Parliament passes Appropriation Bill 2022 

Parliament on Thursday passed the Appropriation Bill, 2022, under a certificate of urgency giving government the go ahead to spend GH¢227.80 billion from the Consolidated Fund and other public funds for the 2023 fiscal year. 

The Appropriations Bill is the summation of all estimates of the government’s planned expenditure for the fiscal year. 

The passage of the Bill was after a marathon all night session of the House, during which revenue Amendment Bills were passed under a certificate of urgency such as the Value Added Tax (Amendment) (No 2) Bill, 2022 and the approval of budgetary estimates for Ministries, Departments and Agencies (MDAs). 

The 2022 Appropriation Bill, when assented to by the President, becomes the Appropriation Act, 2022, and it will come into force on January 1, 2023. 

Mr Ken Ofori-Atta, the Minister of Finance, moved the Motion of the approval of the 2022 Appropriation Bill. 

Mr Kwaku Agyeman Kwarteng, the Chairman of the Parliamentary Committee on Finance, who seconded the Motion, said the Committee, had to make some changes in the original sum of the total budget to reflect changes that had taken place during debates on the various estimates. 

Following the amendments, the Chairman recommended to the House to pass the Appropriation Bill into law in accordance with the Constitution and to serve the purpose for which they were doing this. 

Contributing to the debate on the floor of Parliament, Dr Cassiel Ato Baah Forson, the Ranking Member of the Finance Committee of Parliament, said the Appropriation Amount had been revised downward for three reasons. 

He said that the first reason was that an allocation that was supposed to go to the Development Initiative Secretariat had been to be cut and subsequently the resolutions in the House reflected that. 

Secondly, he said the Monitoring and Evaluation Unit at the Office of government Machinery Budget was accordingly cut, adding it was part of the reason why the amount was coming down. 

“And lastly, Mr Speaker, the budget of GH¢80.00 million that was supposed to go to the Ministry of Tourism for the purposes of the National Cathedral, had to be cut.
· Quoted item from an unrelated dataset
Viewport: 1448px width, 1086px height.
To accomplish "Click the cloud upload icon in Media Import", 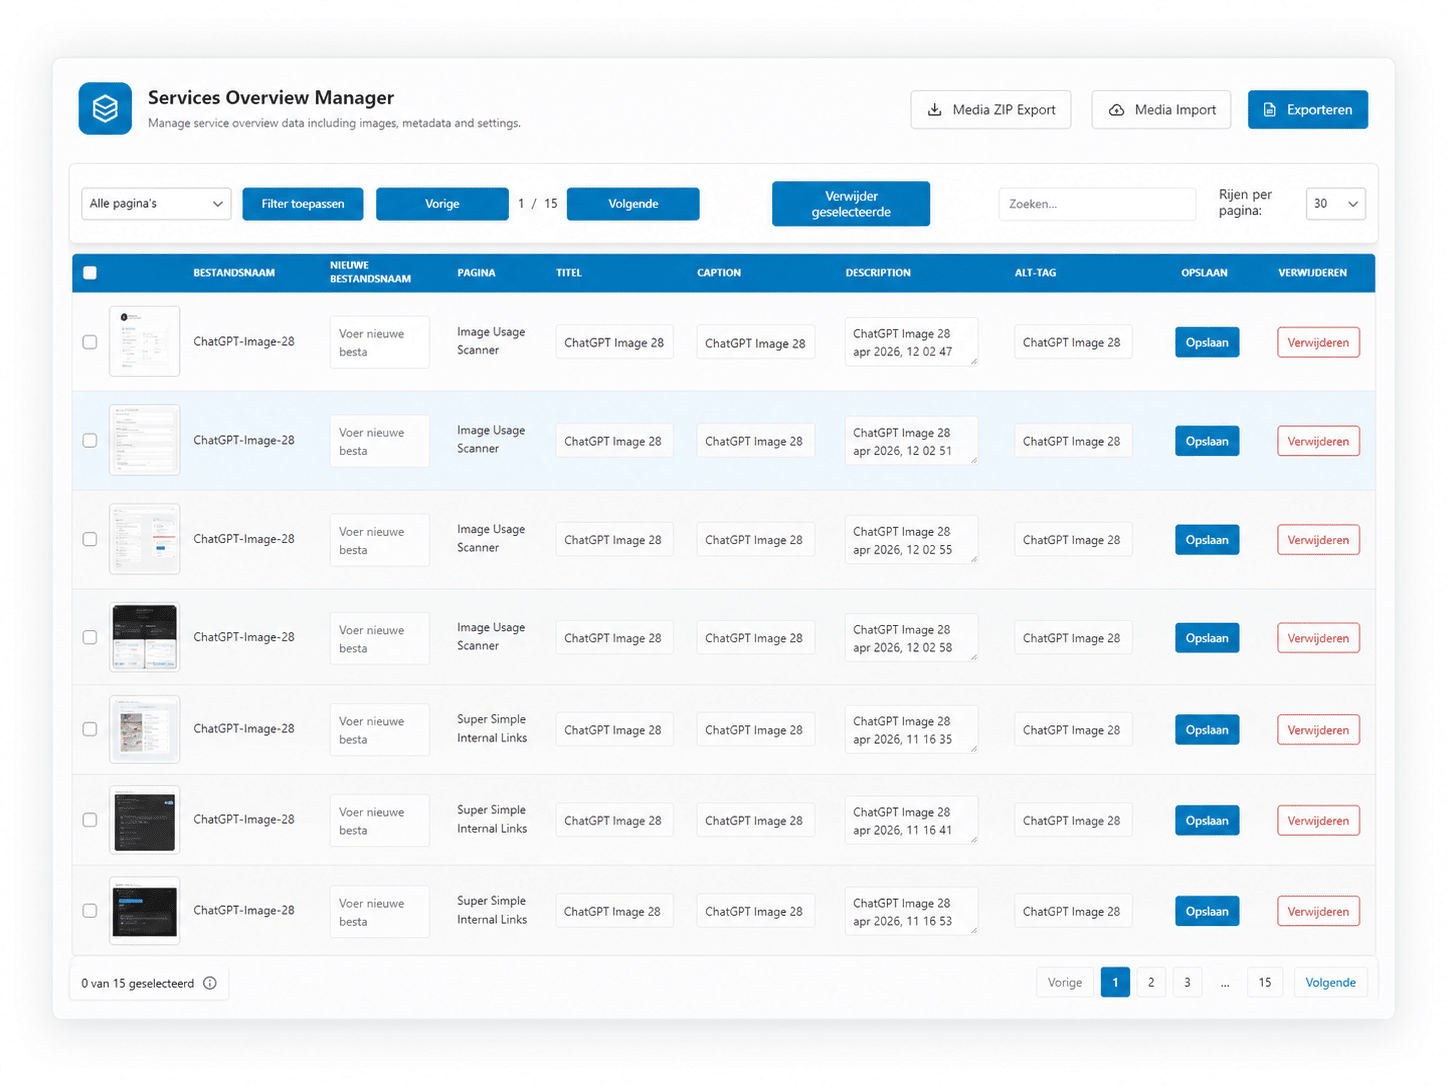I will [x=1116, y=110].
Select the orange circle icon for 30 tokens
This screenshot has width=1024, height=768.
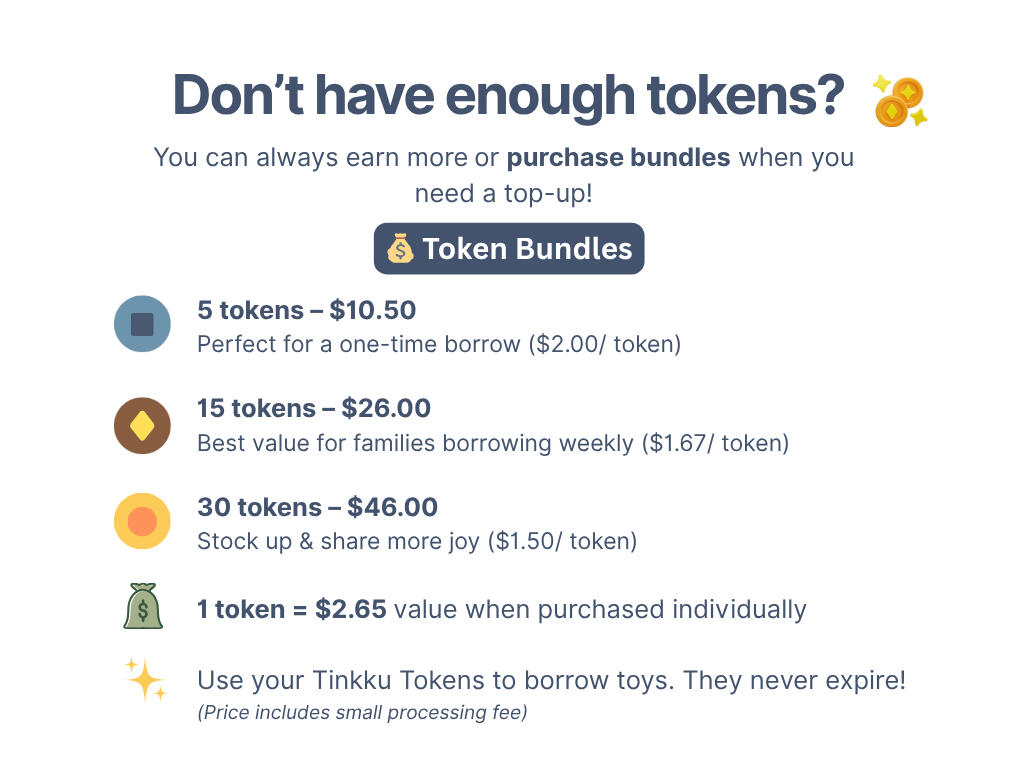click(142, 521)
Mr Speaker, and because it was cut, you will need to reallocate it or take it from Appropriation.” Dr Forson said. 

“Mr Speaker, it was important for us to take it from Appropriation for a reason that you will require a resolution of Parliament before you can allocate this money.” 

Dr Forson said, however, the Ministry of Finance had indicated that it was in their intention to allocate it to Ministry of Communication and Digitization and Roads and Highway. 

He said the allocation for Roads and Communication had already been taken and that the allocation in the budget was down by GH¢80.00 million. 

He said apart from that, the contingency vote in the original budget reflecting GHS1.40 billion had been reduced to GH¢533.00 million. 

He noted that this was particularly so because the contingency vote, part of it was allocated to the Audit service, some to the Judiciary and Parliament. 

He said after those allocations, the Committee still felt that the amount allocated for contingency was too high, so the Committee unanimously agreed that amount should be reduced further. 

He said the Committee directed the Ministry to move the amount set aside for wage negotiations to the General Government Service allocation. 

Dr Forson said all these measures led to the reduction of the original total budget estimate of the 2023 Budget Statement and Economic Policy of the Government.